Kırsal kesimimizde, kontrolsüz göçebelik ile mücadele etmek için hayvancılığın
yoğun şekilde teşvik edilmesinin bir aracı olarak hayvancılığın tek bir yere
yerleştirilmesine odaklanmaktayız.
Orman yakmak gibi kriminal eylemleri
işleyenler, köylerdeki Halk Mahkemeleri tarafından yargılanmaya ve yaptırıma
tabi tutulurlar. Belli bir sayıda ağaç dikme zorunluluğu, bu mahkemelerin
uyguladığı yaptırımlardan biridir.
10 Şubat - 20 Mart arasında, kooperatif
köy gruplarının yetkilileri olan 35.000'den fazla köylü, ekonomik yönetim ve
çevre düzenlemesi ve bakımı konularında yoğun ve temel kurslar alacak.
15 Ocak'tan bu yana, 7.000 köy kreşini
tedarik etmek amacıyla Burkina'da “Orman Tohumlarının Halk Hasadı” adı verilen
geniş çaplı bir operasyon başlatıldı. Tüm bu faaliyetleri “üç savaş” etiketi
altında topladık.
Baylar ve bayanlar:
Niyetim, ağaçlarımın ve ormanların
savunmasıyla ilgili olarak halkımın mütevazı devrimci deneyimine ilişkin
sınırsız övgüler ve haksız övgüler düzmek değildir. Niyetim, Burkina Faso'daki
insanlar ve ağaçlar arasındaki ilişkide meydana gelen köklü değişiklikler
hakkında mümkün olduğunca açık konuşmaktır.

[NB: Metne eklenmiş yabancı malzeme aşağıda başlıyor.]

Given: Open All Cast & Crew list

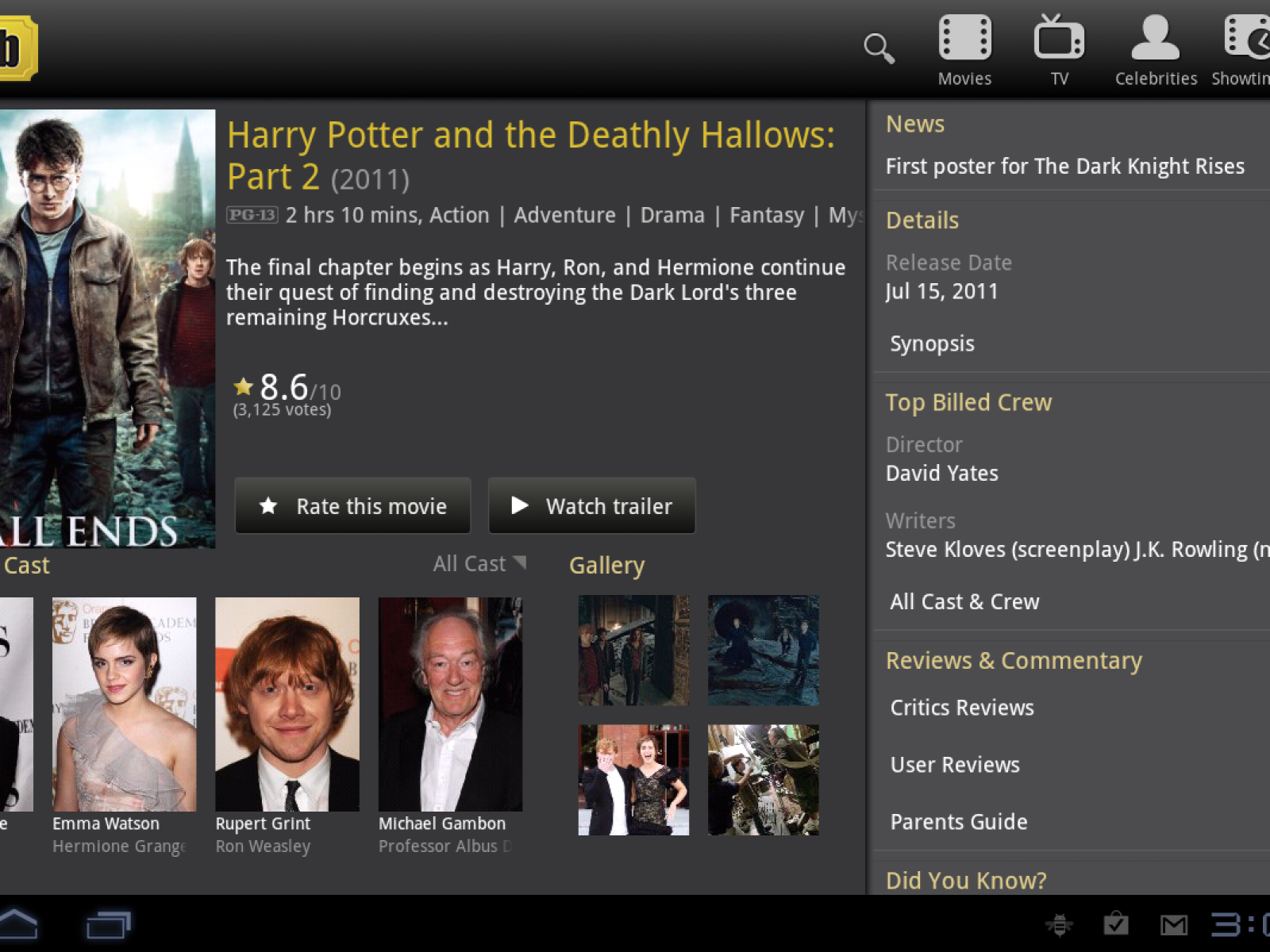Looking at the screenshot, I should click(964, 601).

Niyetim, ülkem insanının, Burkinabé
insanının ve ağaçların arasında derin ve samimi bir sevginin doğmasına ve
gelişmesine olabildiğince doğru şahitlik etmektir.
Bunu yaparken, Sahel realitemizin özel
şartlarına ve araçlarına dayanarak, tüm gezegende ağaçlara saldıran mevcut ve
gelecekteki tehlikelere yönelik çözüm arayışlarına dayanarak teorik
anlayışlarımızı uyguladığımıza inanıyoruz.
Burada bir araya gelmiş olan çabalarımız
ve tüm topluluğumuzun çabaları, sizlerin ve bizlerin deneyimleri ve
birikimleri, ağaçlarımızı, çevremizi ve kısacası hayatlarımızı koruma
mücadelesinde kazanacağımız zaferi garantileyecektir.
Baylar ve bayanlar:
Bizler, her gün saldırı altında yaşıyoruz
ve yeşilliğin mucizesinin ayağa kalkmasını, söylenmesi gerekenleri söylemek
cüretiyle bekliyoruz. İşte sizlere bu umutla, sizin de bizim katılmadan
duramayacağımız bu savaşa katılımınız olacağı umuduyla geldim. Buraya doğanın
haşinliğine karşı sizlere katılmak için geldim. Fakat aynı zamanda, diğer
insanların talihsizliğin kaynağını yaratanların kibrini kınamaya geldim.
Sömürgeci yağma, ormanlarımızı, bizim kendi yarınlarımız için bu kayıpların
yerinin doldurulabilme düşüncesini aklından bile geçirmeden yok etti.
Havada ve karada biyosferimizin cezasız
şekilde barbarca yağmalanması devam ediyor. Duman çıkaran tüm bu makinelerin
yaptığı katliamların boyutu hakkında çok fazla bir şey söyleyemeyiz. Bunun
suçlularını bulmak için elinde her türlü teknolojik aracı olanlar, bunu
yapmakla ilgilenmezler; ve aksine, bu teknolojik araçlardan mahrum olanlar ise
bunu yapmak istemektedirler. Oysa ki onların sadece sezgileri ve en içten,
samimi inançları vardır.
İlerlemeye, gelişmeye karşı değiliz. Ancak
anarşik ve başkalarının haklarını kriminal bir şekilde ihmal eden bir ilerleme
istemiyoruz. O yüzden çölleşmeye karşı savaşın insan, doğa ve toplum arasında
bir denge kurma savaşı olduğunu vurgulamak istiyoruz. Her şeyden önce bu savaş,
bir kader meselesi değil, politik bir olaydır.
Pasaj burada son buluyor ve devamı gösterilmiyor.